• _WORK ORDER_: Please report the number of lines in the entries below that contain "computer", with nothing added.

Collected data entries
● ● ●

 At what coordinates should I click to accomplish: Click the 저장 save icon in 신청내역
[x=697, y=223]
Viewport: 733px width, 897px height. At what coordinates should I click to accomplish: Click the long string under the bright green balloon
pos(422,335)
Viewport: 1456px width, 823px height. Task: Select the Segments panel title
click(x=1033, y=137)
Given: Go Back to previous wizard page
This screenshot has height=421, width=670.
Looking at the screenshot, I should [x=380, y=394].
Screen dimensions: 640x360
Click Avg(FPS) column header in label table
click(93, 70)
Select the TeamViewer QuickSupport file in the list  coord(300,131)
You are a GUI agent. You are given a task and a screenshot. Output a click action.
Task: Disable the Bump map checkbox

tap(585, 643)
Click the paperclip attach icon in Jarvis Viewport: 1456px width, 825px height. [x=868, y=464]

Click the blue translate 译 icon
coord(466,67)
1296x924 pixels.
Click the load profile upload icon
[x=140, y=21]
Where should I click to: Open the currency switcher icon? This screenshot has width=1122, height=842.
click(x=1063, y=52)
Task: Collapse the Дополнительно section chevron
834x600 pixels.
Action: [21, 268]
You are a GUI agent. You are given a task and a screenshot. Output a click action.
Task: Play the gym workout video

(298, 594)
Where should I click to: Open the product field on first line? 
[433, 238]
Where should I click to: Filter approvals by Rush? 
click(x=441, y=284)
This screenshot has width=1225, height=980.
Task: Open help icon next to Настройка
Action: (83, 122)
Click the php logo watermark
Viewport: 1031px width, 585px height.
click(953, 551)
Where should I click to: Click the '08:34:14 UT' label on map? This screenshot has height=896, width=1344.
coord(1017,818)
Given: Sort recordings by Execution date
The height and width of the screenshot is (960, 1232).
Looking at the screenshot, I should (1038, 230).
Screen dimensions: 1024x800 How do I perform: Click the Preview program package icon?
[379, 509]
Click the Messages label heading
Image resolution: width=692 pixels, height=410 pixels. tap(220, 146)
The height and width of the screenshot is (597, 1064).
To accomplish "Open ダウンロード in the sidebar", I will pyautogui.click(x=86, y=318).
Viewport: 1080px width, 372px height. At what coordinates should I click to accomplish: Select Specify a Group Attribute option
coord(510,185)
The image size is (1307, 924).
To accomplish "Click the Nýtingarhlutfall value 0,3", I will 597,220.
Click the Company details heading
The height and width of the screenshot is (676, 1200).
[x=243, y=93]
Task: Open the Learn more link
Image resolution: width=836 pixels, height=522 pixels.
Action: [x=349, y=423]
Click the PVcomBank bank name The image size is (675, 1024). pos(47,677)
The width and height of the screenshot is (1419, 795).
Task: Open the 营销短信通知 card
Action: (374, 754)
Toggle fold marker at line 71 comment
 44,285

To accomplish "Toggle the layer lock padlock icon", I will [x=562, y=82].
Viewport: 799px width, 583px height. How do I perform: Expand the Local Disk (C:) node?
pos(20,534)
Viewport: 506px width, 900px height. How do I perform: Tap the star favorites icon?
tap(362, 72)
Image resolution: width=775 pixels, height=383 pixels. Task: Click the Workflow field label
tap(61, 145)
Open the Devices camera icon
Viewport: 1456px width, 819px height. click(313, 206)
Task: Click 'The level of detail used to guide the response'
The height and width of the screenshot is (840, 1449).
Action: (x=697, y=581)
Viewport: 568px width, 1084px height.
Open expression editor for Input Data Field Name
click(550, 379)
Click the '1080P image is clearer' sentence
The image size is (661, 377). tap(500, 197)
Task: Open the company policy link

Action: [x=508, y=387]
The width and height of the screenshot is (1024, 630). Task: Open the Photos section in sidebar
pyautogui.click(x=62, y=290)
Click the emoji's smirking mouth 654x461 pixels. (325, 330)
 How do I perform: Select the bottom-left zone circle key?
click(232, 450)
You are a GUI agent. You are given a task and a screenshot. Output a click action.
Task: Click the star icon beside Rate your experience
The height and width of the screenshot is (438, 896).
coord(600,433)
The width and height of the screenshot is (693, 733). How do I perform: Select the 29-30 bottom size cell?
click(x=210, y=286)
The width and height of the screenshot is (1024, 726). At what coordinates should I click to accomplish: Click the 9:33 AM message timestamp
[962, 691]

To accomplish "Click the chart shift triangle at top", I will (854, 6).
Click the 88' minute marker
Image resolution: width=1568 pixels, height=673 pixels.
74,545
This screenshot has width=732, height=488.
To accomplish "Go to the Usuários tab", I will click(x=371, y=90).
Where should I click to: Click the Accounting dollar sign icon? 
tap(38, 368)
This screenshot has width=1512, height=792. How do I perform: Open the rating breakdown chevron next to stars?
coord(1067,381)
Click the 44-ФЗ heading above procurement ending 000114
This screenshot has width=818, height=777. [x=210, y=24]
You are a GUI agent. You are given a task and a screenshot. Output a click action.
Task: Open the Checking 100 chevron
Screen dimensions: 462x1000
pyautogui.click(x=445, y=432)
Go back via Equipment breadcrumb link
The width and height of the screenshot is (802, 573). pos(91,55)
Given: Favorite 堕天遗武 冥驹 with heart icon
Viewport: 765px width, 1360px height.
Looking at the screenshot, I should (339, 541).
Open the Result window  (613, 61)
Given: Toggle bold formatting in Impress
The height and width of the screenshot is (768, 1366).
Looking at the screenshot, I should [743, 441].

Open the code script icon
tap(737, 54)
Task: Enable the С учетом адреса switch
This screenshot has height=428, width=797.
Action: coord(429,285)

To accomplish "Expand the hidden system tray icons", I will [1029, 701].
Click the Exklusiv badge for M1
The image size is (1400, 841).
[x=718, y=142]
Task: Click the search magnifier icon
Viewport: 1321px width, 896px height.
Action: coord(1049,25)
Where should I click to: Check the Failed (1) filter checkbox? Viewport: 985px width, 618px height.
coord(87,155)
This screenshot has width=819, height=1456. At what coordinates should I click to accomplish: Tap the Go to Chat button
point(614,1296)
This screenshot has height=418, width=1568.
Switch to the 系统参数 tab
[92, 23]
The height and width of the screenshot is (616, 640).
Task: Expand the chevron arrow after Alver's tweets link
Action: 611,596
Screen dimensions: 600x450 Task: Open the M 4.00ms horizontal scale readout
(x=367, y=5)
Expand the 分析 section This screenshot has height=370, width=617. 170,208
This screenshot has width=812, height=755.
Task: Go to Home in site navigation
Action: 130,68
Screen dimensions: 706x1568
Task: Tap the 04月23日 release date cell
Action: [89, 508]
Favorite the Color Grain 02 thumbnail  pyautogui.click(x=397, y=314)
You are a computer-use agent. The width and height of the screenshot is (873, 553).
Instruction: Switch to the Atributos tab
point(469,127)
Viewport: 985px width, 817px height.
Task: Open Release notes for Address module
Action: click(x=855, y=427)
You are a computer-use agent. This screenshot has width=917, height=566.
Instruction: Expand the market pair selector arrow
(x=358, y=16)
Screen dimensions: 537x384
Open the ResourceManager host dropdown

● ● ●

• _PROBLEM SOLUTION_: 2